There is a popular free software tool called matplotlib. Basically, it’s a program that helps researchers, scientists, and students create charts and graphs. Millions of people use it, and it is maintained by a small group of unpaid volunteers who review code contributions submitted by people all over the world.
Someone (we still do not know exactly who) created an AI agent using a platform called OpenClaw. OpenClaw lets you build a digital agent, give it a name and a personality, assign it goals and tools, and then let it run on its own in the background. It then does whatever you wanted it to do across the Internet, without you supervising every step (or perhaps any step, depending on your preference). None of this is to say OpenClaw itself is the problem. It is one of several tools like it, and most people using these platforms are doing so for perfectly reasonable purposes.

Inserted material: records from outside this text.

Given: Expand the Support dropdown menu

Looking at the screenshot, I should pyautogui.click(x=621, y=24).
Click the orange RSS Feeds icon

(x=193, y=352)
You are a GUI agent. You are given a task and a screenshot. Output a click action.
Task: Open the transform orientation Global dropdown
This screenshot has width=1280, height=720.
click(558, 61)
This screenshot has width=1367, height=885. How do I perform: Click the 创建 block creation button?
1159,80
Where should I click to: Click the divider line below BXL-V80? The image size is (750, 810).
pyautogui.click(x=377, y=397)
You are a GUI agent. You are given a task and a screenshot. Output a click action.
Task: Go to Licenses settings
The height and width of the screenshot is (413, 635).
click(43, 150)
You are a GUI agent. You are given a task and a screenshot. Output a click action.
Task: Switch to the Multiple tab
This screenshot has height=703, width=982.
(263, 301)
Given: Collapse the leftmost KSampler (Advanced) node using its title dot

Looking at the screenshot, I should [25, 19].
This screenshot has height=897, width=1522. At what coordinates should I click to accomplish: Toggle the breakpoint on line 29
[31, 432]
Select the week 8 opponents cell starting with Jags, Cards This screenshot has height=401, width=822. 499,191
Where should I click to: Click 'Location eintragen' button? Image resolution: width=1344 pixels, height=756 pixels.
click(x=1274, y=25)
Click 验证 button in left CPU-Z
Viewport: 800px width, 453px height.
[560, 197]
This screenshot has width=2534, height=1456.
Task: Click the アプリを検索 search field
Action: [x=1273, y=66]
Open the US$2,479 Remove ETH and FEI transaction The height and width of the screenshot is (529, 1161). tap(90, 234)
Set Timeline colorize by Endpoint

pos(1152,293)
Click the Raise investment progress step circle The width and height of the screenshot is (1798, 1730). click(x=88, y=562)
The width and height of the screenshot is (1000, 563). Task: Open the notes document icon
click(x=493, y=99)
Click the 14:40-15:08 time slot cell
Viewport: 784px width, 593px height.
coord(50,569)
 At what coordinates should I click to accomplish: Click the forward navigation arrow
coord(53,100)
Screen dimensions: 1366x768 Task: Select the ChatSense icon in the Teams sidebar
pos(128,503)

This particular AI agent was given the name “MJ Rathbun” and was apparently tasked with improving open-source software. It browsed the web, analyzed code, and submitted what are called “pull requests” to matplotlib. A pull request is basically a formal way of saying that you made some changes to a piece of code that you think would improve it, and you are asking the maintainers whether they would like to add those changes to the main project.
A volunteer maintainer named Scott Shambaugh reviewed the submission. He looked into who “MJ Rathbun” was, determined it was an AI agent and not a human contributor, and rejected the submission. The reasoning was that matplotlib has a policy of reserving certain beginner-friendly issues for actual human learners, and the project did not have a provision where it accepted AI agent contributions.
That rejection is what set everything in motion.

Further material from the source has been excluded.